The entries below are to be printed again word for word.

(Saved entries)
* * * * * * * * *

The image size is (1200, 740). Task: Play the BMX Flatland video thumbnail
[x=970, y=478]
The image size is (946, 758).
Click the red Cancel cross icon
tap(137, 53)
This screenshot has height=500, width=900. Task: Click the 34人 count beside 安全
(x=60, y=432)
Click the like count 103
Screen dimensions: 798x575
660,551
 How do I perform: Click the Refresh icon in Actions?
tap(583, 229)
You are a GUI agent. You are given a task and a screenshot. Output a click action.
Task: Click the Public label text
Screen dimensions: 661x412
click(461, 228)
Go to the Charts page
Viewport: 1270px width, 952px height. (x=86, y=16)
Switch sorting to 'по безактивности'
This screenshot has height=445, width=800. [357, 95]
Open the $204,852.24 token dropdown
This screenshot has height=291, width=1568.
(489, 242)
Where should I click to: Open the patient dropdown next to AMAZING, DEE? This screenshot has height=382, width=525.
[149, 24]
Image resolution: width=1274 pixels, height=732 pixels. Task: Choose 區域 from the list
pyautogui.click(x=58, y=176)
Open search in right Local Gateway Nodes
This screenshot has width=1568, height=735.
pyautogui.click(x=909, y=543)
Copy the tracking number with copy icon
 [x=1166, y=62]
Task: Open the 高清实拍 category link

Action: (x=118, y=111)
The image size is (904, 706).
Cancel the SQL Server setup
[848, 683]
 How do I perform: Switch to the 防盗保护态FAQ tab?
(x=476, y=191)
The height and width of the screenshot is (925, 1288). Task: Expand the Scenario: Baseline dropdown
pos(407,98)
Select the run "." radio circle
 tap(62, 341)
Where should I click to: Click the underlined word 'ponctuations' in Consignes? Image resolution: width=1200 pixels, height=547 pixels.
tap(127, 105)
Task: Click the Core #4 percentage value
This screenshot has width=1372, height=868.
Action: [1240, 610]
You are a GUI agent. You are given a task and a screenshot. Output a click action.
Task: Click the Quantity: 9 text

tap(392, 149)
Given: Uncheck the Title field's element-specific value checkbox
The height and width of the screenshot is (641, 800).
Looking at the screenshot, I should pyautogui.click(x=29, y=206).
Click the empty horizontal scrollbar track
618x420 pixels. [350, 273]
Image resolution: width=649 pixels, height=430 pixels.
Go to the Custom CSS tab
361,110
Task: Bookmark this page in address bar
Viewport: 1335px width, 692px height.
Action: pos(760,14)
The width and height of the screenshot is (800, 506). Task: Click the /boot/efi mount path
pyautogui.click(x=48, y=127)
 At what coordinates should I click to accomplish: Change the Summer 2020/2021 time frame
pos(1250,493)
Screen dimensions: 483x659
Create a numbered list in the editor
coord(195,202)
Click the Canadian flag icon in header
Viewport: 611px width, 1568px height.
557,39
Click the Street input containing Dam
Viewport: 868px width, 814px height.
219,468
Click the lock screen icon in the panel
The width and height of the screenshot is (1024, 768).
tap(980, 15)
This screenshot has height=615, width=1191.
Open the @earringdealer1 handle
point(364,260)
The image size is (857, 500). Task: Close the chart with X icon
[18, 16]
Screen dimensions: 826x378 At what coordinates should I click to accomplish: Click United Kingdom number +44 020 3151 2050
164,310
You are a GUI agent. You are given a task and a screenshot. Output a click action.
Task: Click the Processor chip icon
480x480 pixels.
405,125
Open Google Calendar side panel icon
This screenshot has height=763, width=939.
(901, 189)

* * * * * * * * *

| Exercise output |
The image size is (1200, 740). Task: Play the BMX Flatland video thumbnail
[x=970, y=478]
The image size is (946, 758).
Click the red Cancel cross icon
tap(137, 53)
This screenshot has height=500, width=900. Task: Click the 34人 count beside 安全
(x=60, y=432)
Click the like count 103
Screen dimensions: 798x575
660,551
 How do I perform: Click the Refresh icon in Actions?
tap(583, 229)
You are a GUI agent. You are given a task and a screenshot. Output a click action.
Task: Click the Public label text
Screen dimensions: 661x412
click(461, 228)
Go to the Charts page
Viewport: 1270px width, 952px height. (x=86, y=16)
Switch sorting to 'по безактивности'
This screenshot has height=445, width=800. [357, 95]
Open the $204,852.24 token dropdown
This screenshot has height=291, width=1568.
(489, 242)
Where should I click to: Open the patient dropdown next to AMAZING, DEE? This screenshot has height=382, width=525.
[149, 24]
Image resolution: width=1274 pixels, height=732 pixels. Task: Choose 區域 from the list
pyautogui.click(x=58, y=176)
Open search in right Local Gateway Nodes
This screenshot has width=1568, height=735.
pyautogui.click(x=909, y=543)
Copy the tracking number with copy icon
 [x=1166, y=62]
Task: Open the 高清实拍 category link

Action: (x=118, y=111)
The image size is (904, 706).
Cancel the SQL Server setup
[848, 683]
 How do I perform: Switch to the 防盗保护态FAQ tab?
(x=476, y=191)
The height and width of the screenshot is (925, 1288). Task: Expand the Scenario: Baseline dropdown
pos(407,98)
Select the run "." radio circle
 tap(62, 341)
Where should I click to: Click the underlined word 'ponctuations' in Consignes? Image resolution: width=1200 pixels, height=547 pixels.
tap(127, 105)
Task: Click the Core #4 percentage value
This screenshot has width=1372, height=868.
Action: [1240, 610]
You are a GUI agent. You are given a task and a screenshot. Output a click action.
Task: Click the Quantity: 9 text

tap(392, 149)
Given: Uncheck the Title field's element-specific value checkbox
The height and width of the screenshot is (641, 800).
Looking at the screenshot, I should pyautogui.click(x=29, y=206).
Click the empty horizontal scrollbar track
618x420 pixels. [350, 273]
Image resolution: width=649 pixels, height=430 pixels.
Go to the Custom CSS tab
361,110
Task: Bookmark this page in address bar
Viewport: 1335px width, 692px height.
Action: pos(760,14)
The width and height of the screenshot is (800, 506). Task: Click the /boot/efi mount path
pyautogui.click(x=48, y=127)
 At what coordinates should I click to accomplish: Change the Summer 2020/2021 time frame
pos(1250,493)
Screen dimensions: 483x659
Create a numbered list in the editor
coord(195,202)
Click the Canadian flag icon in header
Viewport: 611px width, 1568px height.
557,39
Click the Street input containing Dam
Viewport: 868px width, 814px height.
219,468
Click the lock screen icon in the panel
The width and height of the screenshot is (1024, 768).
tap(980, 15)
This screenshot has height=615, width=1191.
Open the @earringdealer1 handle
point(364,260)
The image size is (857, 500). Task: Close the chart with X icon
[18, 16]
Screen dimensions: 826x378 At what coordinates should I click to accomplish: Click United Kingdom number +44 020 3151 2050
164,310
You are a GUI agent. You are given a task and a screenshot. Output a click action.
Task: Click the Processor chip icon
480x480 pixels.
405,125
Open Google Calendar side panel icon
This screenshot has height=763, width=939.
(901, 189)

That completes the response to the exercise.